'''
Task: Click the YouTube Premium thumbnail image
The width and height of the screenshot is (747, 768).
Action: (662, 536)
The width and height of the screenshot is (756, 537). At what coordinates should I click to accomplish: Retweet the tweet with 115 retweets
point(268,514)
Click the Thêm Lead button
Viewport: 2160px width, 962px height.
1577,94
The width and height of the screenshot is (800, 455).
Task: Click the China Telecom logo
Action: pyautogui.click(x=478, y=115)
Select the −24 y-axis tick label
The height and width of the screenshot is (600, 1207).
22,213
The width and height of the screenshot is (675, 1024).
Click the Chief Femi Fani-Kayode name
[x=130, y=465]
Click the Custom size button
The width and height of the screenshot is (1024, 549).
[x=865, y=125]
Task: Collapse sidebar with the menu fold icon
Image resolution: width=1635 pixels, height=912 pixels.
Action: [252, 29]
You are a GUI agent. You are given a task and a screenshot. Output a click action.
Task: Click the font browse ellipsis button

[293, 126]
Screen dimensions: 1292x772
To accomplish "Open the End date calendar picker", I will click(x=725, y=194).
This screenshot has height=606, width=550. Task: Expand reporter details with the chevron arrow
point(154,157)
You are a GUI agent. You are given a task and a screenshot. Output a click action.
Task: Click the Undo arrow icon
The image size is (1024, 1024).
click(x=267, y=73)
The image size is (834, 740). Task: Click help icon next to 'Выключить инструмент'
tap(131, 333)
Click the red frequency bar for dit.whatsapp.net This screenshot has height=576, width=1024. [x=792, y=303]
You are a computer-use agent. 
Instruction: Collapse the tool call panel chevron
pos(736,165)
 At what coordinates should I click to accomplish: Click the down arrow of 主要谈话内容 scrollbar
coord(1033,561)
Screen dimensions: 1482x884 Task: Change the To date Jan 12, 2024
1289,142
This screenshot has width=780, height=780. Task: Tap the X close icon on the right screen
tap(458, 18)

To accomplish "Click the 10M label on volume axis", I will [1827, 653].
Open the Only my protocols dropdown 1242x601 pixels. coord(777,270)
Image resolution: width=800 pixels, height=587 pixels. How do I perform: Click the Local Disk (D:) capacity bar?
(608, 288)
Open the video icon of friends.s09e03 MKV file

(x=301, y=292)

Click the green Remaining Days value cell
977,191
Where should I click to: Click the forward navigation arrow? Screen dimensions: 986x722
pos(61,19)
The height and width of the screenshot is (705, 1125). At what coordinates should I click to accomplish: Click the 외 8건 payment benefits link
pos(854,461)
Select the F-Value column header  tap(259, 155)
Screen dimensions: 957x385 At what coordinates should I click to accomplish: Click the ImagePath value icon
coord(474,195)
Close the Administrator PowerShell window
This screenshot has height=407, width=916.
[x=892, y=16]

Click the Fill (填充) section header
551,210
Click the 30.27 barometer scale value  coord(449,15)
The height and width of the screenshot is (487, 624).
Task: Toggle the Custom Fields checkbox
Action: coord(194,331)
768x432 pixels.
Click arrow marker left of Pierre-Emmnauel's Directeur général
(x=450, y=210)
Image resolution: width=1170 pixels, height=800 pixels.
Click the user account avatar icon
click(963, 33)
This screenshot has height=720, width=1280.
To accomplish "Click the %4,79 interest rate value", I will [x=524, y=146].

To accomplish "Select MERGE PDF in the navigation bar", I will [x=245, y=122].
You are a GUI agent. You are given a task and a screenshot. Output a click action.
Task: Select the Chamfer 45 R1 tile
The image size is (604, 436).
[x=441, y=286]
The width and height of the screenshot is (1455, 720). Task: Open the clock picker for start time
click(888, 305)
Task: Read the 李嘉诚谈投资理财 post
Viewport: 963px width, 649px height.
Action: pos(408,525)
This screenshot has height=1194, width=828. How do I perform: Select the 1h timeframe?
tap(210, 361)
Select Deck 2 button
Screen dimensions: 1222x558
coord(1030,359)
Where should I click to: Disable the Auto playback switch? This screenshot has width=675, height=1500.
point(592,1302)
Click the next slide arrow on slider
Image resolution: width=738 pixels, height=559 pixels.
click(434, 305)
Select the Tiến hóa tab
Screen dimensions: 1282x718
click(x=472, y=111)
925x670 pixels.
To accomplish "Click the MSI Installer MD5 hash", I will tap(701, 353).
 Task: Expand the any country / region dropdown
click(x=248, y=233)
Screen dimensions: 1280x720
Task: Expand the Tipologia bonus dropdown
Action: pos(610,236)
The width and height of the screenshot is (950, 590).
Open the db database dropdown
'''
**Activity:**
Take exactly the lines from the one containing "Open the video" through the one containing "Select the F-Value" in the data above, and output them with nothing added.

**Answer to this task:**
Open the video icon of friends.s09e03 MKV file

(x=301, y=292)

Click the green Remaining Days value cell
977,191
Where should I click to: Click the forward navigation arrow? Screen dimensions: 986x722
pos(61,19)
The height and width of the screenshot is (705, 1125). At what coordinates should I click to accomplish: Click the 외 8건 payment benefits link
pos(854,461)
Select the F-Value column header  tap(259, 155)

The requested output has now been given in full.